Não é só no pragmatismo insensível que a indústria da carne se assemelha às demais. Há muito dinheiro em jogo. É "uma indústria de mais de 140 bilhões de dólares anuais". E isso significa poder: "Encontramos influência significativa da indústria animal em cada esquina: nas pesquisas acadêmicas, no desenvolvimento de políticas para o campo, na regulamentação governamental e na imposição de seu cumprimento" e "a imensa influência do setor sobre o governo significa que o regulamento com freqüência é invalidado ou não entra em vigor". Por exemplo, "as leis de bem-estar do estado não podem ser impostas para 'proibir ou interferir em métodos estabelecidos de procriação animal, incluindo a criação, o manejo, a alimentação, o alojamento e o transporte de gado ou animais de granja'". E quando podem, abundam as violações. Num determinado caso, "uma violação pode ter sido acidente[;] até mesmo dez violações[;] mas sete mil violações constituem um plano", e mesmo que tenha sido multada em US$ 12,6 milhões (a maior multa civil por poluição na história dos EUA), a companha infratora ganha esse mesmo valor bruto a cada 10 horas!
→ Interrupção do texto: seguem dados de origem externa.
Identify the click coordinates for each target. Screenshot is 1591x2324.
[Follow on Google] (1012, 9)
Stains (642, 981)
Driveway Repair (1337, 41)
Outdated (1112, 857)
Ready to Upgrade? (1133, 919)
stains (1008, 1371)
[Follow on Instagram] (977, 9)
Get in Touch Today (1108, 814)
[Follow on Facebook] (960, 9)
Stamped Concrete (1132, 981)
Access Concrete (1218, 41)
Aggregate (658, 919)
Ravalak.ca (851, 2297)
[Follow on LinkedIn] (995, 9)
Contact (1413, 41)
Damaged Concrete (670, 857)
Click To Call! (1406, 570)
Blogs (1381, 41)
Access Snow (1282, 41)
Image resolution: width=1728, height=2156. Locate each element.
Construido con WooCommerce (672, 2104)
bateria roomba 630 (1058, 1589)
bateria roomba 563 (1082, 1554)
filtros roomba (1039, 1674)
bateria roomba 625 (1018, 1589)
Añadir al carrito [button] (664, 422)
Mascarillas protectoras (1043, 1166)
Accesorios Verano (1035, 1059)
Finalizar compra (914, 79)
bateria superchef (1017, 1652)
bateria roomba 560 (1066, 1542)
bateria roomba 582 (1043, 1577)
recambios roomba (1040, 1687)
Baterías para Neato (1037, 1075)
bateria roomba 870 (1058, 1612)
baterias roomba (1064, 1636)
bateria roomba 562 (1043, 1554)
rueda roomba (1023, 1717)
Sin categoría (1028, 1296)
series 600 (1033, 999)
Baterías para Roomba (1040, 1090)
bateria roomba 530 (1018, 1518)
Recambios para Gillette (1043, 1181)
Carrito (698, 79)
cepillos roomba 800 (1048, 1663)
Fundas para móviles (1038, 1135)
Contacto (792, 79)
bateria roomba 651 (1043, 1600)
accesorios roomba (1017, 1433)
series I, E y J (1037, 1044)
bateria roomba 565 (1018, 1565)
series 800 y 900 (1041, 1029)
O que confere tanto poder [dinheiro] a essas companhias e valida seus métodos de "economia": "comer animais de qualquer tipo apoia necessariamente [...] a criação industrial, ao aumentar a demanda pela carne", "enquanto a comida continuar ficando cada vez mais barata em relação a todas as outras coisas, o criador não tem outra opção além de produzir comida a um custo de produção mais baixo".

Mas “o segredo que permitiu a existência das fazendas e granjas industriais está ruindo”. Vejamos alguns outros trechos da obra em que Foer nos apresenta essa situação...

4. "Se há alguma coisa errada com o sistema, há alguma coisa terrivelmente errada com o nosso mundo"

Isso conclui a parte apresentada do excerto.